Burkholderia cepacia
  • This organism can cause chronic pulmonary infection among patients with cystic fibrosis.
  • It can spread from patient to patient in cystic fibrosis clinics.
  • It is naturally resistant to many antibiotics.
  • Treatment is based on susceptibility tests and may include expandedspectrum cephalosporins, carbapenems or ureidopenicillins.

Burkholderia pseudomallei
This organism is found in soil and water in the tropics. It causes melioidosis that may present as a tuberculosis-like disease, as acute septicaemia or as multiple abscesses. Septicaemia is associated with a high mortality. The diagnosis is made by cultivating the organism from blood or tissues. Treatment is with ceftazidime or imipenem. B. mallei causes a similar infection in horses, known as glanders, which can spread to humans.

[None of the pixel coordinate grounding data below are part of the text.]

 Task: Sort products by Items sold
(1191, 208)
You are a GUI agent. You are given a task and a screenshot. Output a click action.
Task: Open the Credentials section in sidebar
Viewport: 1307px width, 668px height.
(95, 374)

Stenotrophomonas maltophilia and Acinetobacter spp.
These organisms are found in moist environments, are naturally resistant to many antibiotics and can colonize patients who are immunocompromised or in intensive care units Infection is transmitted by staff or by contaminated shared equipment, such as nebulizers, and is more likely to occur in patients who are receiving antibiotics, have multiple cannulae or are intubated. Both organisms have been implicated in outbreaks of multidrug-resistant infection and systemic invasion leads to pneumonia, septicaemia, meningitis or urinary tract infection. Treatment, when indicated, is based on the results of susceptibility tests.

Legionella spp.
  • There are more than 39 species of Legionella, but L. pneumophila is most frequently implicated in human disease.
  • They are found in rivers, lakes, warm springs, domestic watersupplies, fountains, air-conditioning systems, swimming pools and jacuzzis.
  • Multiplication occurs at temperatures between 20 and 40°C inside Acanthamoeba.
  • Transmission is via aerosols generated from, for example, showers and air-conditioning systems.
  • Infection is associated with previous lung disease, smoking and high alcohol intake, but previously healthy patients can be infected.
  • Immunocompromised patients in hospital are vulnerable to infection if the hospital air-conditioning system is not adequately maintained.

Pathogenesis
  • A major outer membrane protein that inhibits acidification of the phagolysosome.
  • Macrophage infectivity is required for optimal internalization.
  • L. pneumophila expresses a potent exoprotease.

Clinical features
  • A mild, influenza-like illness (Pontiac fever).
  • Severe pneumonia (Legionnaires' disease), which can lead to respiratory failure and high mortality.
  • Patients may complain of nausea or vomiting and malaise before lung symptoms become prominent.
  • Cough, which is usually unproductive, and dyspnoea, which is progressive.
  • Confusion is common.
  • Inappropriate naturetic hormone production may be associated with low serum sodium.

Laboratory Diagnosis
  • Culture of sputum or, preferably, bronchoalveolar lavage fluid.
  • Rapid diagnosis by antigen detection in urine.
  • Direct immunofluorescence or nucleic acid amplification test (NAAT) of respiratory specimens.
  • Serum antibodies can provide a retrospective diagnosis for epidemiological purposes.

Treatment and Prevention
Effective regimens usually consist of a macrolide antibiotic together with rifampicin. Legionellosis is prevented by adequate maintenance of air-conditioning systems and by ensuring that hot-water supplies are above 45°C to prevent multiplication.